**REQUIRED ACTIONS**
**a.** Shorten the paragraph of the coming-out account that begins "There's more to the story," keeping its main facts.
**b.** Write a continuation of the coming-out account, starting right after its final sentence.
*** QUOTED PASSAGE Section Begins ***
There's more to the story. I was bi-sexual and once I met Sandy, I was hooked completely! So now we live together and so on. Once I realized I truly loved her, I told the people that were important to me. I have always been an open person and I figured that they would either accept it or not, but that would not deter me from my love for Sandy. My mom (who I do not have a very good relationship with) falls under the "don't ask, don't tell" category. She comes over fairly often, knows we sleep in the same bed, travel together, do everything together, write little love notes to each other on the kitchen whiteboard...yet she doesn't ask THE question. And when/if she does, I will be open and honest with her. Sandy and I live like we always do...even when she's around and figure she knows..but it's such a switch from who she always thought I was before..that she just doesn't want to talk about it. However, she hugs Sandy and is nice to her and all that.
I say all this because it was scary for me to come out as completely "changing teams" to my friends and loved ones. But I was so blissfully happy that I just had to share and go ahead and get it over with. Thankfully, I have had pretty positive reactions.
*** QUOTED PASSAGE Section Ends ***
*** LISTED RECORDS Section Begins ***
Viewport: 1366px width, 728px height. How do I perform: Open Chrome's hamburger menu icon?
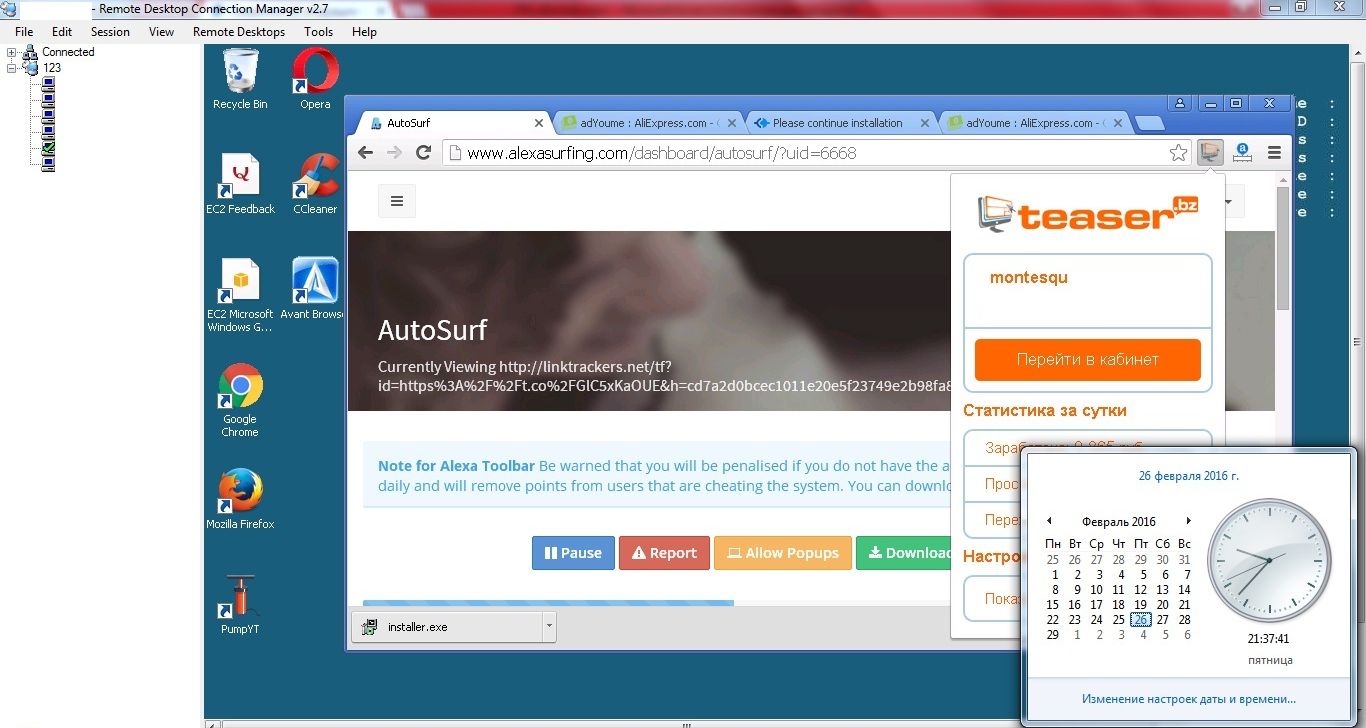coord(1274,153)
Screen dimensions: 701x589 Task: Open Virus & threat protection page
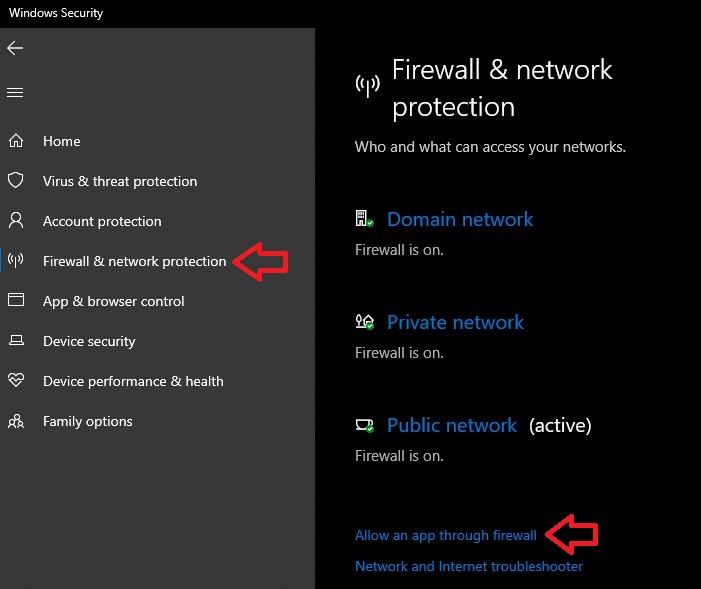[120, 181]
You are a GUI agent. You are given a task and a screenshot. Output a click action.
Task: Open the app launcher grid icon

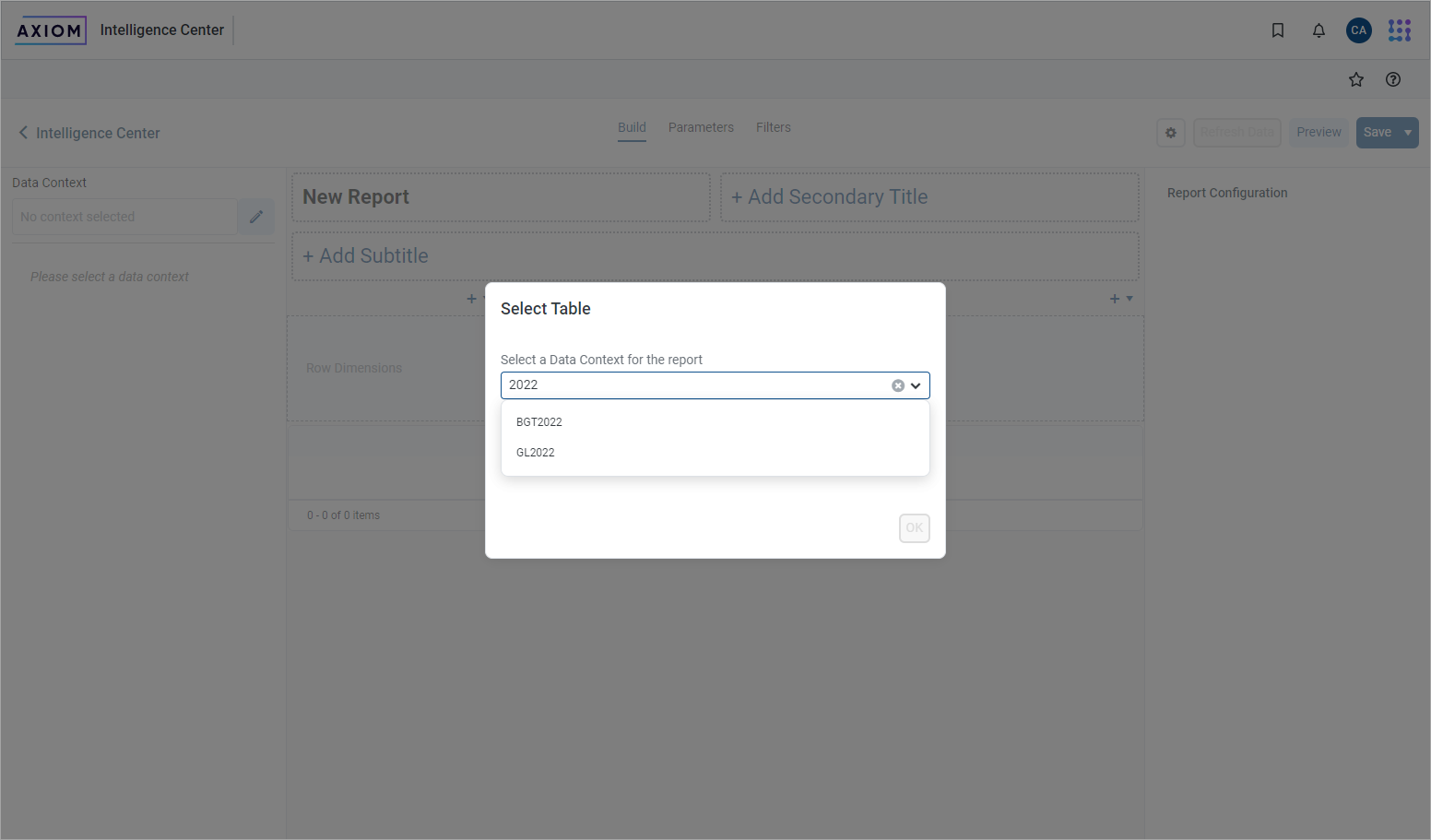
*** LISTED RECORDS Section Ends ***
**RESPONSES BY ITEM NUMBER**
**a.** I was bisexual, but after meeting Sandy I was completely hooked, and now we live together. Once I knew I truly loved her, I told the people who mattered to me, since I've always been open and their reaction wouldn't change my love for Sandy. My mom, with whom my relationship isn't very good, takes a "don't ask, don't tell" approach. She visits often and sees that we share a bed, travel and do everything together, and leave love notes on the kitchen whiteboard, yet she never asks the question. If she does, I'll be honest. Sandy and I live as usual around her, and I figure she knows but doesn't want to discuss such a change from who she thought I was. Still, she hugs Sandy and is kind to her.

**b.**
So my thought on this is...I was brave...I would hope she would be too. I realize that a full relationship with them and me is probably never going to happen. I think I could be satisfied with Sandy just at least saying..mom...I'm in love, I'm getting married and if you don't ever want to discuss this topic, so be it...but know that I am happy and well taken care of.
Realistically...I don't know if that can happen. they have hurt her (repeatedly) so deeply..emotionally AND physically that she just doesn't feel there is any hope. And I understand that too. She has been burned over and over trying to talk about her life with her mom...and her mom responding with...I am not going to talk about this. Or when she has attended a family event and brought a GF and her parents try to force her to make her GF leave or to sit out in the car...
Such blatant hate is so completely foreign and uncalled for to me that I just don't get it. How can you believe in God and love and compassion and then be so brutal and hurtful to your own flesh and blood...?
It's a totally fair desire on your part to want that conversation to happen. And under normal circumstances, that would be totally realistic.
But the treatment that you describe that Sandy parents have given her is apalling. From what you say, it doesn't sound like there is much chance of them coming around, and I don't know how/why Sandy can continue to have a relationship with them. It sounds like it's heading to point of deciding if these people are going to be in her life at all.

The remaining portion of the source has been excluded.